What's Inside the North Mini Code Architecture
Under the hood, North Mini Code is a 30-billion-parameter Mixture-of-Experts model that activates only about 3 billion parameters per token. It uses 128 experts with 8 routed per token, a design that keeps the compute footprint low while preserving the breadth of a much larger network. Purpose-built for code generation, agentic software engineering, and terminal tasks, it supports a 256K-token context window with up to 64K tokens of generation — enough headroom to reason across a sizeable codebase in a single pass.
The efficiency story is the headline for our local AI audience. Quantized to FP8, the model runs on a single NVIDIA H100, and Cohere reports up to 2.8x higher output throughput than comparable small coding models. Native tool use and interleaved reasoning are built in, so the model can plan, call tools, and refine its work the way a real engineering agent needs to.
Benchmarks That Back Up the Pitch
Numbers ground the enthusiasm. On the independent Artificial Analysis Coding Index, North Mini Code scores 33.4. More tellingly for practitioners, it posts 83.2% pass@10 on SWE-Bench Verified — the benchmark that measures whether a model can resolve real GitHub issues — and 62.9% on Terminal-Bench v2 after a round of reinforcement learning. Those are strong results for any model, and remarkable for one this size.
What makes the benchmarks meaningful is the context in which they're achievable. A score is only useful if you can reproduce the conditions that produced it, and here you can: download the open weights, load them onto one accelerator, and run the same agentic workflows locally.

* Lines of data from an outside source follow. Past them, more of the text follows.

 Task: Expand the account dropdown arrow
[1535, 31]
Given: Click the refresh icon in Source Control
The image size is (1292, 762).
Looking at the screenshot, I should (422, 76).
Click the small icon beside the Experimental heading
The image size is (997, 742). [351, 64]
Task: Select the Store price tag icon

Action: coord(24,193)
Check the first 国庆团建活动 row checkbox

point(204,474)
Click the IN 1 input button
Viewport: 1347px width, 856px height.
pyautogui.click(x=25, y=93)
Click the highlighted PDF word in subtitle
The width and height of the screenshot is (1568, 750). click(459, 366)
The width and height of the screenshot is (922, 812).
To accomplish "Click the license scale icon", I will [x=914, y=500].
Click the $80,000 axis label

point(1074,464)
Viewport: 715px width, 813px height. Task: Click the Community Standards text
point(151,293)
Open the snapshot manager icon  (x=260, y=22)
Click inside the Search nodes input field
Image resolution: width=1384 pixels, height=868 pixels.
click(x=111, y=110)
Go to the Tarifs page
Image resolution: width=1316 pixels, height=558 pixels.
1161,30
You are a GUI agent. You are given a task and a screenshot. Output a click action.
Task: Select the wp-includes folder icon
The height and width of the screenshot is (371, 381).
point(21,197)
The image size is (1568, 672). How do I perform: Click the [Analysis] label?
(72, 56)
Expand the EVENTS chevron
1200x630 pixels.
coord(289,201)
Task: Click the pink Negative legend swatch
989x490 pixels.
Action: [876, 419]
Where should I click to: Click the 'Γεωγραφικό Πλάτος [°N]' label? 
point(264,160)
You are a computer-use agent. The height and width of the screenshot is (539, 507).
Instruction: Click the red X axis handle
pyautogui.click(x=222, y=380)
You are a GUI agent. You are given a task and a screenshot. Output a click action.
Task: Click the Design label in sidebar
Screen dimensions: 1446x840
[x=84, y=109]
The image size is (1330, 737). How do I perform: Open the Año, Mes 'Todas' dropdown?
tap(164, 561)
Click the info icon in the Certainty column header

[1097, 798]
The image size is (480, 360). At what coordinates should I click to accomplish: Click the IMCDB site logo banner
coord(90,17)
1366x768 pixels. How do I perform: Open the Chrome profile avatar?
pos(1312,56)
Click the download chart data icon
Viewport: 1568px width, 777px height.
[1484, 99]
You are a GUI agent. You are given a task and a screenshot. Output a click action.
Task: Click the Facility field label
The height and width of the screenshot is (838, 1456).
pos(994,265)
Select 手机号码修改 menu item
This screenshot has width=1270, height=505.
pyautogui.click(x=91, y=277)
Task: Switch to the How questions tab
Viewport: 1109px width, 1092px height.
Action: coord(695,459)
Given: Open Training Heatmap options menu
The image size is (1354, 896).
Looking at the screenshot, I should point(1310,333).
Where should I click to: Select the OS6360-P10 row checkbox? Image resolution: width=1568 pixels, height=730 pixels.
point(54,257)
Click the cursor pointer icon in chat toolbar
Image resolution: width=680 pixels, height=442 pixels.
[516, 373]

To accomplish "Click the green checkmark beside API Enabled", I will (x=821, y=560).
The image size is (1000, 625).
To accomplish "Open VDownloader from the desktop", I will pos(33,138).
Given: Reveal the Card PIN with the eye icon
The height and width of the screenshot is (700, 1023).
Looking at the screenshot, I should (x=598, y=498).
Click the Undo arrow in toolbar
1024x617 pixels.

Why an Open Coding Model on a Single GPU Matters
The deeper significance is about access and sovereignty. A truly open, frontier-adjacent coding model that fits on one GPU puts capable software-engineering agents within reach of individual developers, small studios, and enterprises with strict data-residency requirements. Code never has to leave the building, latency drops, and there are no recurring per-token costs to budget around — the same self-hosting appeal that drives so much of the interest in the compact hardware we cover in our mini computers section.
It also broadens the research surface. Open weights with a permissive license invite the community to probe, adapt, and improve the model, which historically accelerates the entire field faster than any single closed release can.
What to Watch Next
The open question, as always, is how North Mini Code holds up across messy, real-world repositories beyond curated benchmarks — and the community will spend the coming weeks finding out, precisely because they can. But as a proof point that high-quality agentic coding no longer requires a data center, this release lands squarely on the right side of the trend. The future of developer tooling looks increasingly local, open, and fast.
Sources: Cohere, "Introducing North Mini Code" (June 9, 2026); MarkTechPost, "Cohere Releases North Mini Code, a 30B Open-Weight Coding Model" (June 11, 2026); VentureBeat, "Cohere open-sources a coding agent that runs on a single H100" (June 2026); Artificial Analysis Coding Index benchmark write-up (June 2026).